• _MATERIAL PROVIDED_:

_ _ _ _

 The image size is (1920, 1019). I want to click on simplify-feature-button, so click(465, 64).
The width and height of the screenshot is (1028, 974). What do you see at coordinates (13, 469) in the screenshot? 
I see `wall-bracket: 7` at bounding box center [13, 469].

_ _ _ _

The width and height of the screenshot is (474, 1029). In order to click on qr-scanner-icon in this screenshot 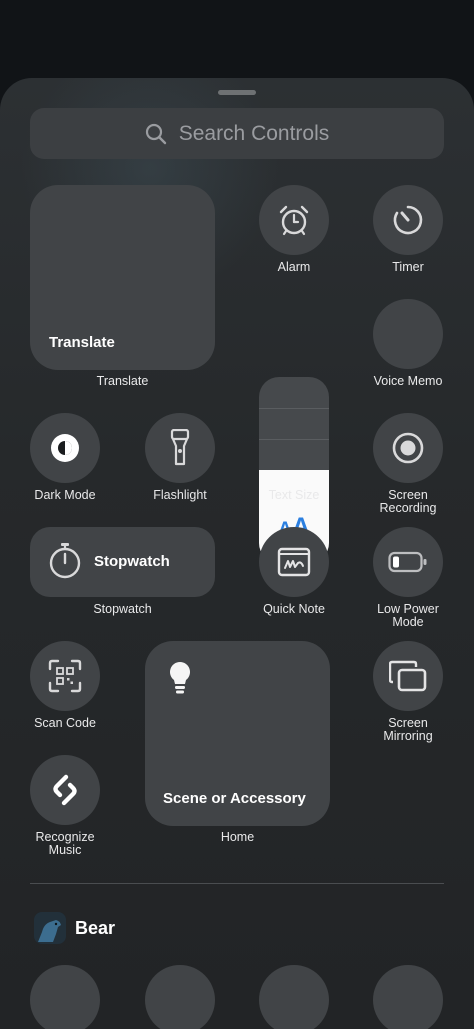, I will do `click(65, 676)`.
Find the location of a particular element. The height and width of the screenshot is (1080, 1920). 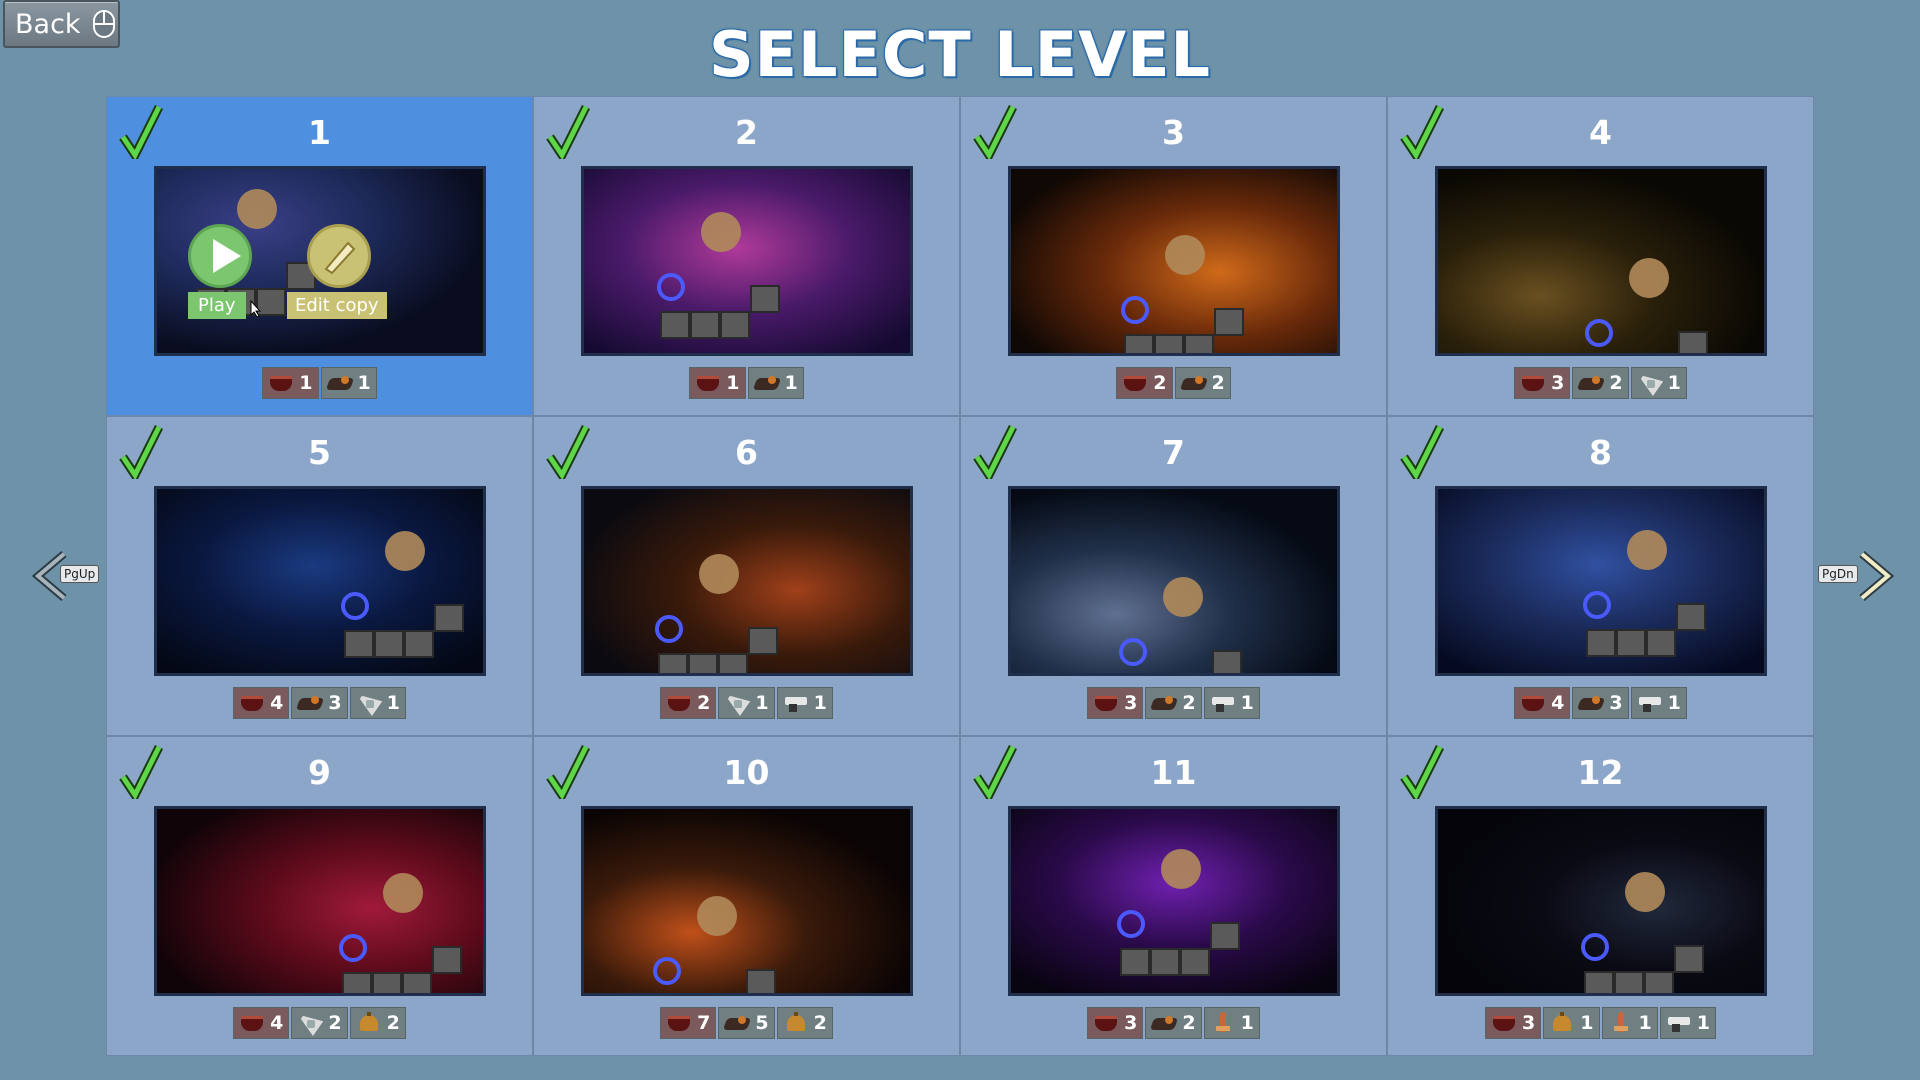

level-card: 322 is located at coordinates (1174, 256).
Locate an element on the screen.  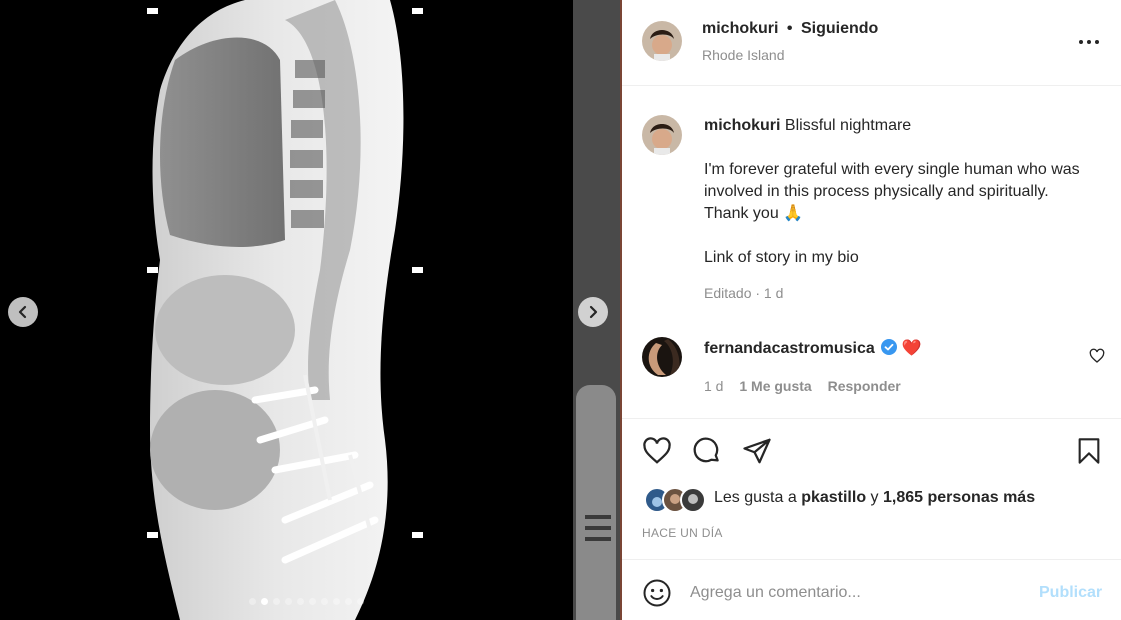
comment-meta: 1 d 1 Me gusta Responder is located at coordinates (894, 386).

_ _ _ _

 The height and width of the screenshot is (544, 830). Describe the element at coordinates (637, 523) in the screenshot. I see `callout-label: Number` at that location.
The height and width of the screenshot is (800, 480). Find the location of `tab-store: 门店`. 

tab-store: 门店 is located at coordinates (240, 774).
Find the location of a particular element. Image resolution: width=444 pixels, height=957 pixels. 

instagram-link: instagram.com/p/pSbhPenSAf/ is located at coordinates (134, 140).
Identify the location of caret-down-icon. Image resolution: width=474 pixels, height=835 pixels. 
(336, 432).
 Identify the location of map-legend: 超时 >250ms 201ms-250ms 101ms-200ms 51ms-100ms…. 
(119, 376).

_ _ _ _

• _YOUR ASSIGNMENT_: Which lines of the material contain the word "resolution"? Show each of them in full.

• _EXPECTED ANSWER_:
Find the location of a particular element. Image resolution: width=444 pixels, height=957 pixels. 
Identify the location of caret-down-icon. Image resolution: width=474 pixels, height=835 pixels. 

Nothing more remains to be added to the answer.